How to Perform a Comparable Company Analysis (Comps) in Investment Banking: A Step-by-Step Valuation Guide to Choose Comparable Companies

Street signs in New York City at the corner of Wall Street and Broad Street. Financial Modeling New York.

Comparable company analysis (also known as “comps analysis”) is one of the most widely used valuation methods in investment banking, private equity, corporate finance, and equity research. This technique values a company by comparing it to other public companies with similar financial and operational characteristics. The goal is to understand the current market pricing and determine whether the company is overvalued or undervalued relative to selected group of comparable companies.

This guide will walk you through the full process of conducting a comps analysis. You’ll learn how to select the right comparable companies, calculate the valuation multiples, and apply them to value a company. Along the way, we’ll highlight common pitfalls, best practices, and tools you can use to ensure accuracy in your business valuation.

What Is Comparable Company Analysis and Why Do Analysts Use Comparable Company Analysis in a Financial Model? 

Comparable company analysis is a relative valuation technique that involves comparing companies with similar size, industry, and financial performance. It is one of the most common methods to arrive at a valuation of the target company you are analyzing, establishing a valuation range based on how similar public companies are currently trading in the market.

This form of valuation is especially useful when the target company operates in a well-established sector with available data on comparable public companies. It is a key valuation method in situations like mergers and acquisitions, IPO pricing, and fairness opinions.

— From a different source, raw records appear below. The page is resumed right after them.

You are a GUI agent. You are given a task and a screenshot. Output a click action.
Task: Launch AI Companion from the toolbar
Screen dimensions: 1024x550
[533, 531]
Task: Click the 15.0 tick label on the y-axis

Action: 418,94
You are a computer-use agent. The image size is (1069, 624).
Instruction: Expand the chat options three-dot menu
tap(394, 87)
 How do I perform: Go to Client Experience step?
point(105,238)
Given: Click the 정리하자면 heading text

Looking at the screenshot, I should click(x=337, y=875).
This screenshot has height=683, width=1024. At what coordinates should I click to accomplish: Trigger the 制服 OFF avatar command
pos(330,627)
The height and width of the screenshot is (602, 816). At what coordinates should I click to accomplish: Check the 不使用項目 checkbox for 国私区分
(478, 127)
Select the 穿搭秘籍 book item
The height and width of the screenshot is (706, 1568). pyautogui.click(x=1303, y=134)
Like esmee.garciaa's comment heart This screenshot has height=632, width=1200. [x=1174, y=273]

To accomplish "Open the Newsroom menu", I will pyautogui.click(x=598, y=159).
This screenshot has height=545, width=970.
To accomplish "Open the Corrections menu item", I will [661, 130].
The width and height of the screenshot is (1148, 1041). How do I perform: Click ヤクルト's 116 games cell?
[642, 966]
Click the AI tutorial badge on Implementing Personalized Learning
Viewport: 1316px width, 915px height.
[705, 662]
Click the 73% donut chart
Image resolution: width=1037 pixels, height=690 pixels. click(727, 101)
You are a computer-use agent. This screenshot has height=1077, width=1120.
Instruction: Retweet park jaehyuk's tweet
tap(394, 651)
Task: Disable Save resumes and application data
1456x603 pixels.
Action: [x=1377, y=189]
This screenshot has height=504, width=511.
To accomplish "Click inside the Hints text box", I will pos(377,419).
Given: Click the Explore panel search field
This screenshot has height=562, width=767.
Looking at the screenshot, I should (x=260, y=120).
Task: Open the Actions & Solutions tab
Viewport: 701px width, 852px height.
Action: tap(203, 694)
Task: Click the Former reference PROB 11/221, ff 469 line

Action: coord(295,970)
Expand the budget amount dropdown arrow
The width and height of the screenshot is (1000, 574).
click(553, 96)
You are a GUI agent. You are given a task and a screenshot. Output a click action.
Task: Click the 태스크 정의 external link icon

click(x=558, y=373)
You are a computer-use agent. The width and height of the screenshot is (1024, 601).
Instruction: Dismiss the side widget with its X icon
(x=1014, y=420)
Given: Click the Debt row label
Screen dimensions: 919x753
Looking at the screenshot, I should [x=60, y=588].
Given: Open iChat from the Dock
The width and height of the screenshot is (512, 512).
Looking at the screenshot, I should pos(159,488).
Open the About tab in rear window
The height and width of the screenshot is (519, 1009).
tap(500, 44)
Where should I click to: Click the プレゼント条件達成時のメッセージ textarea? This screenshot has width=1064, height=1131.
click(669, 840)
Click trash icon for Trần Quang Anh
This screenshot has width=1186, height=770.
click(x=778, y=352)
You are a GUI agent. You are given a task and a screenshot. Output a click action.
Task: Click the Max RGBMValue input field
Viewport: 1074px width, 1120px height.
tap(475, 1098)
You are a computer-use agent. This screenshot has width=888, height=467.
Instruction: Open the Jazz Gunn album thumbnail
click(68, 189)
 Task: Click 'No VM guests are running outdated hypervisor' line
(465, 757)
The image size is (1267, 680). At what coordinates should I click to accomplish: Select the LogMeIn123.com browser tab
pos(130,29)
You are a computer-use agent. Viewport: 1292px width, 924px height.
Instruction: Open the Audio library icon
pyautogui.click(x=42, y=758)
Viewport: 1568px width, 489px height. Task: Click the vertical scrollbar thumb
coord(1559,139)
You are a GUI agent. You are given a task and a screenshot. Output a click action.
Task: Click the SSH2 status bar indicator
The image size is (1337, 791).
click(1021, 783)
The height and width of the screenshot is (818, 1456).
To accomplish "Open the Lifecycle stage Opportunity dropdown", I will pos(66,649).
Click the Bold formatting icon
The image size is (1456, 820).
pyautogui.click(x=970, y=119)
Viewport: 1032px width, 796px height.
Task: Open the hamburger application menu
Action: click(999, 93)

Like any valuation method, comparable company analysis has its strengths and limitations. The table below highlights the most important pros and cons to keep in mind when deciding whether to use this approach.

Pros and Cons overview of comparable company analysis. Financial Modeling New York.

Note: Weighing the pros and cons of a comps analysis, and other valuation methods is one of the most common investment banking and private equity interview questions.

When to Use Comps Analysis and What It Tells You About Market Value Through Relative Valuation

This valuation technique is often used in comparable company analysis to assess what a company is worth by examining a set of companies that are similar to the company they are trying to value, while carefully accounting for differences between the comparable companies in terms of growth, margins, and capital structure. Analysts must gather detailed information about the companies and screen for potential comparable companies to ensure they choose companies of similar size and financial profile.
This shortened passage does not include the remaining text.